Experiment: Structure-from-Motion using COLMAP
Generating 3D structures from 2D images
Structure-from-Motion (SfM) is the process of generating 3D structures via information garnered from a collection of 2D images. In this experiment, I will walk through the use of the COLMAP application to do SfM as well as describe my learnings along the way.
This post is part of my journey to learn about SfM. See related posts here.
Overall process
COLMAP uses a technique that is probably state-of-the-art around 6-7 years ago. I will be experimenting with new techniques such as 3D Gaussian Splatting that have come up in the last couple of years in later posts.
The purpose of going through the use of COLMAP is to how the field came to be and also the fundamental concepts involved such as epipolar geometry.
The first step is to identify good image features that would be easily identifiable from different perspectives. This is done usually via the SIFT or ORB algorithms. For an example of how this is used, see my previous post on image stitching.
The features are then matched across images. The OpenCV website has a great series of tutorials on this. The difficulty here is finding good image pairs to match each other’s features with. A series of techniques/optimizations such as using robust image descriptors are applied here. This is because, the better the matching the better the results in the later steps.
The next step is to find out the camera poses of each image. Basically, what rotation and position relative to the object (or other cameras) is the camera at in the picture. This is done by solving for the fundamental matrix, which is kind of like the homography matrix, using the matched features in the previous step and epipolar geometry. In essence, you figure out what transformations are needed to move the features in one image to the matched feature positions in another. This then gives access to fundamental quantities such as the rotation and translation matrices as well as estimated intrinsic camera parameters (such as focal length).
The depth of the matched features are then found via triangulation. This gives a sparse representation of the 3D structure.

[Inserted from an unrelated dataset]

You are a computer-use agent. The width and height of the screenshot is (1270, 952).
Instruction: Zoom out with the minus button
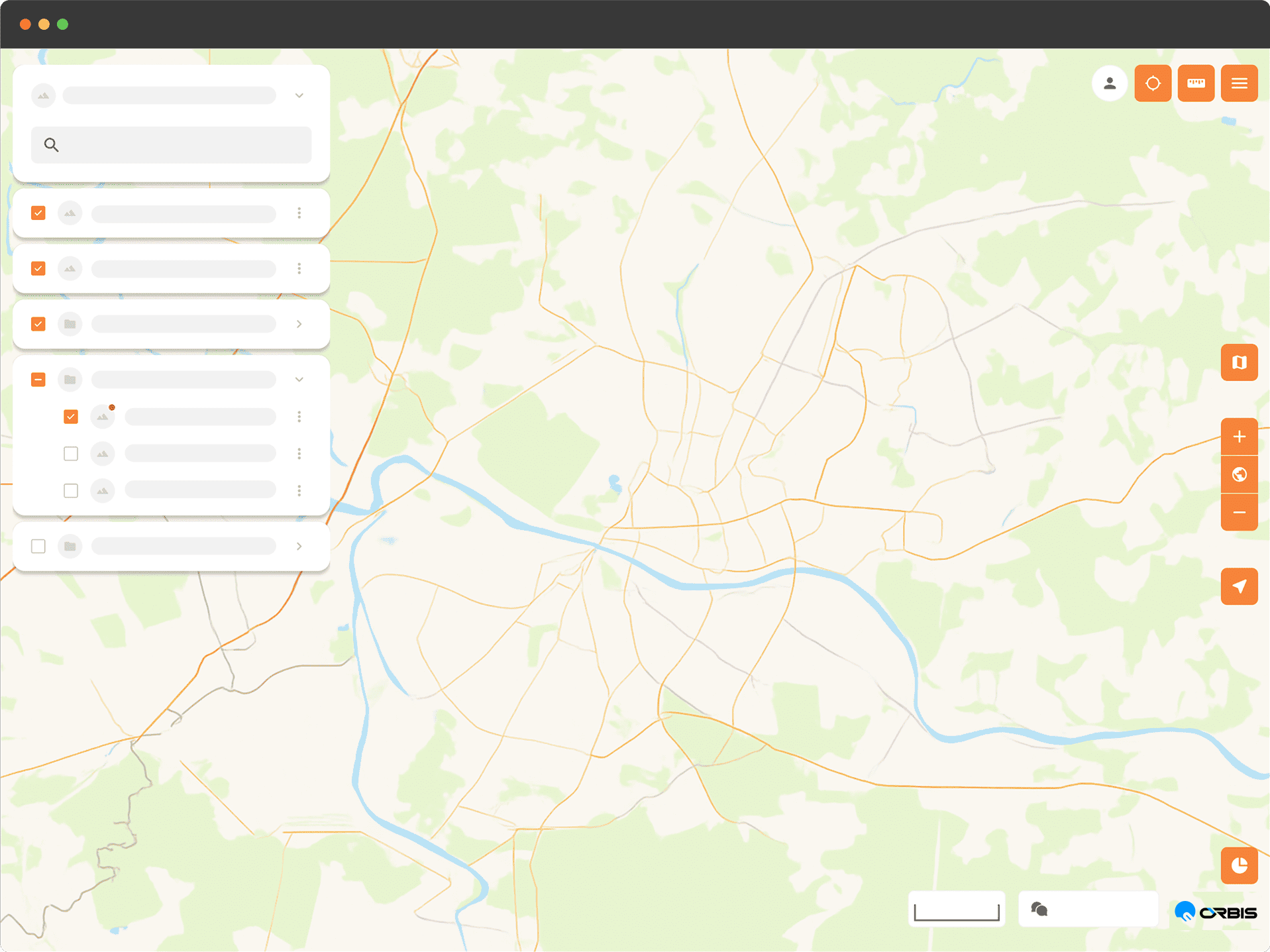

Why “sparse”? This is because only the matched feature depths are estimated and not for every pixel in the image. The difficulty here is that the depth of the features have to be globally consistent. All the images must agree.
The last step is dense reconstruction. In COLMAP, an algorithm called PatchMatch to find correspondences between different image patches. Then armed with the rotation and translation matrices and the camera intinsic parameters, the depth and normals of each patch is then figured out. For an explanation of the process see this paper. The normals are important as you can’t just know where the surface is if you want to construct a 3D mesh, you also need to know which direction it is facing. Then with both depth and normal a 3D mesh can be constructed using a process like Poisson Surface Reconstruction.
For detailed explanations, I have found Schonberger’s thesis to be a great resource. I dare not expound in details the inner workings of each step as I am not an expert. My understanding here may not be fully accurate / complete. The description above is simply an attempt to outline the overall process and break a big black box into a series of smaller black boxes according to my understanding.
There are also many variations to the above-mentioned process. Computer vision is a vast field.
As an aside, I had naively wanted to code SfM from scratch initially. That though was quickly vanquished once I saw how complicated the SfM pipeline was and realised that it would months of work before I saw any result. Something I might do if I were doing a postgraduate in Computer Vision (CV) but not as a CV hobbyist.
Experiment Steps
I built COLMAP from source so that it can utilise my GPU
Download test images
In this experiment, I used the “South Building” images
Follow instructions in “Quickstart”
The auto-reconstruction mode is pretty straightforward. Simply point COLMAP to your project and image folders
There are more features that can be explored if you want fine-grained control or only want to use certain steps. I didn’t explore too much as I want to move on quickly to Gaussian Splatting.
Visualise the results using MeshLab
[Optional] Visualise using Blender
The .ply files can be readily imported into Blender.
Results
Processing Time
I didn’t keep exact time but the total processing time for the 128 images in the “South building” dataset took many hours. Most of the time was spent in the dense reconstruction stage. This is one of the reasons why I want to move on quickly to Gaussian Splatting, which only requires the results from the sparse reconstruction and promises quick rendering.
Final output
The point cloud from the sparse reconstruction is shown below. It’s really just a collection of points and doesn’t cover every single part of the building.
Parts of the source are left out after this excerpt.